In 2017, researchers found that Dodd-Frank “increased the likelihood that armed groups looted civilians and committed violence against them.” A 2018 study finds that some DRC territories experienced 44% more battles, 51% more looting incidents, and 28% more episodes of violence against civilians after Dodd-Frank. Another researcher finds that “the Dodd-Frank Act doubled the prevalence of conflict in the DRC.”
Policymakers should consider the possibility that government pressure to stress test will lead many firms to pull out of developing countries in the name of risk mitigation, producing a destabilizing effect and lowering the quality-of-life in those areas. Similarly, some firms might view the testing as a panacea, creating a “moral hazard” where companies whose supply chains pass the government-endorsed stress test feel less compelled to work to identify risks that the testing overlooks or misidentifies. It is also possible that sufficient government pressure to stress test, including potential fines or the threat of public shaming, could lead firms to become overly cautious in their risk management approaches, damaging both supply chain efficiency and effectiveness.
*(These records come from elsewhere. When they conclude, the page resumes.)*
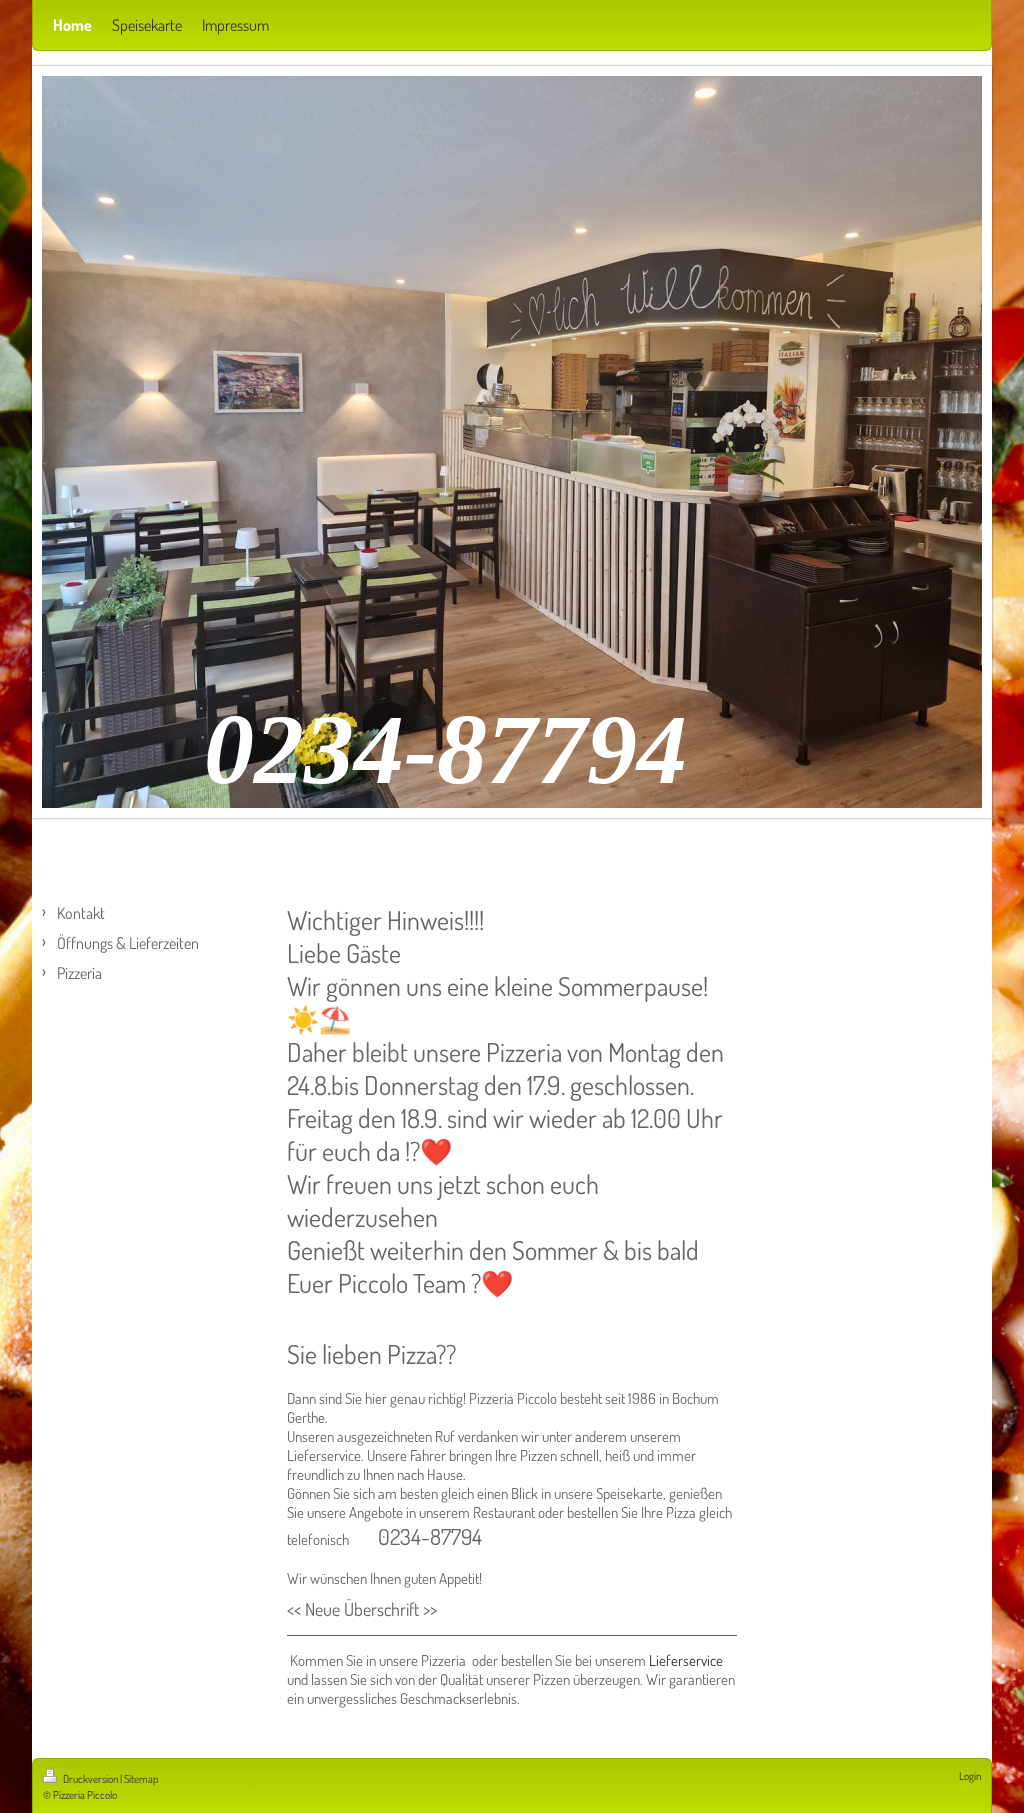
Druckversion (90, 1779)
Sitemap (141, 1779)
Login (970, 1776)
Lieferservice (686, 1660)
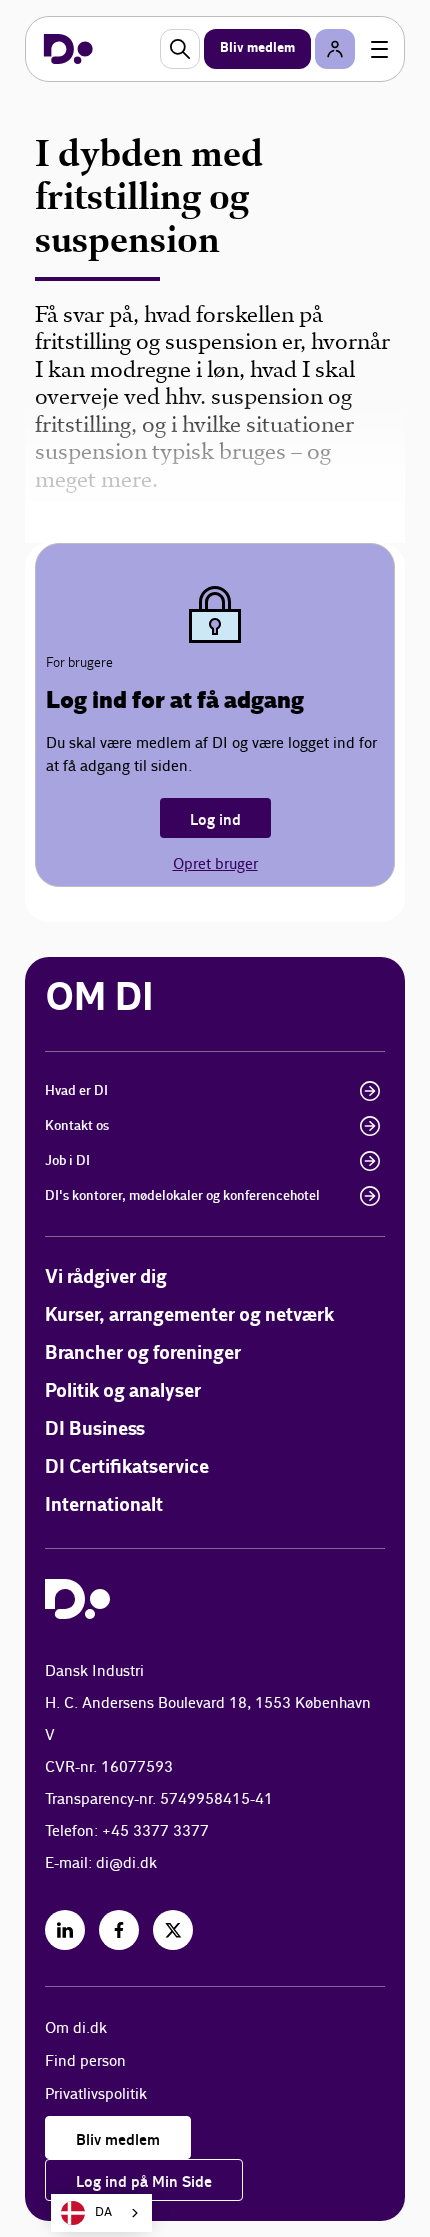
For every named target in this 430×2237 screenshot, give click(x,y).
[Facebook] (119, 1930)
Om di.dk (76, 2028)
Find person (85, 2061)
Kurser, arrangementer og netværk (189, 1315)
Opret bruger (215, 864)
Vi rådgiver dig (106, 1277)
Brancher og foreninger (143, 1353)
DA (103, 2212)
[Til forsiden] (68, 49)
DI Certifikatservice (127, 1467)
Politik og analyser (123, 1391)
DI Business (95, 1429)
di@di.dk (126, 1863)
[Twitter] (173, 1930)
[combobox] (101, 2213)
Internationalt (104, 1505)
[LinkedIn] (65, 1930)
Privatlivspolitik (96, 2094)
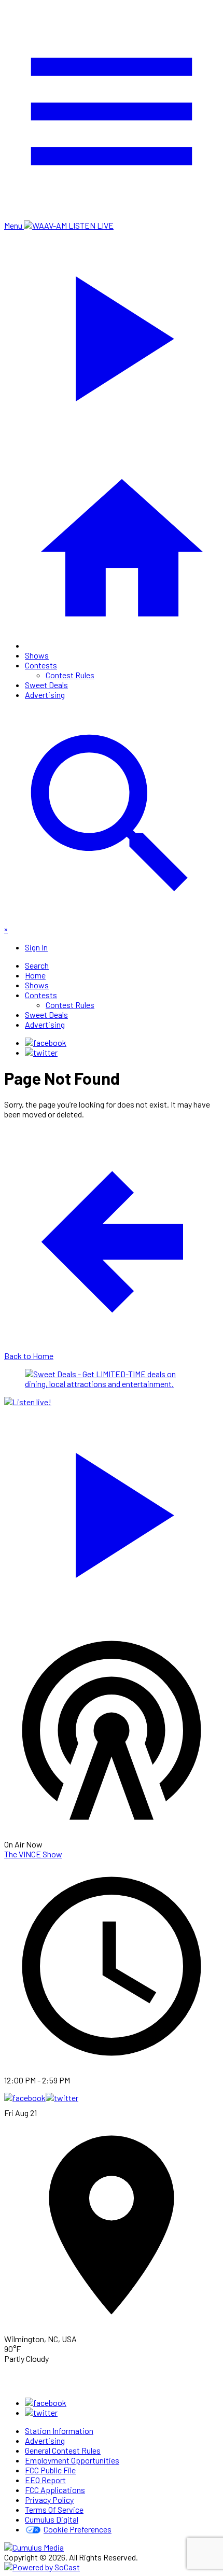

If policymakers decide to steer companies toward stress testing, they should be mindful that supply chains differ considerably from industry to industry, so a one-size-fits-all approach would be ill-advised. Relatedly, requiring firms to use a specific test or telling them exactly how to stress test their supply chains would likely produce more severe unintended consequences than would a mandate that requires stress testing while allowing individual firms to decide how to conduct it.
Or Not to Mandate?
As government officials audit various supply chains, they will likely find that most major firms are already stress testing – though individual firms may call it something else – or plan to do so. After all, not having product available to sell is bad business. A recent Gartner survey of sourcing and procurement executives showed that 87% said they needed to invest in making their supply chains more resilient. A separate Gartner poll of functional leaders ranked supplier risk management as the number one area for improvement with 75% anticipating changes in their firm’s approach.
Market forces incentivize firms to learn from their mistakes and correct known problems before they cause further financial or reputational damage. For example, after the 2011 Tōhoku earthquake devastated Toyota’s operations and reduced production 78% over the following year, the firm overhauled its approach to risk management. Part of that overhaul involved improving communication with semiconductor suppliers, regularly reviewing semiconductor inventories, and designing vehicles with the flexibility to accept different sized chips if necessary.
The lessons Toyota learned from the 2011 disaster have helped it navigate the pandemic more effectively than most. In May 2021, as a global chip shortage wreaked havoc on the automotive industry and many others, Toyota’s CFO Kenta Kon informed shareholders that the shortage should have no major impact on Toyota’s productivity.
In much the same way the 2011 earthquake led Toyota to reassess its risk management in ways that allowed it to fare better during the next major disruption, it is likely that the pandemic has caused many firms to adopt stress testing so they can withstand future disruptions more easily.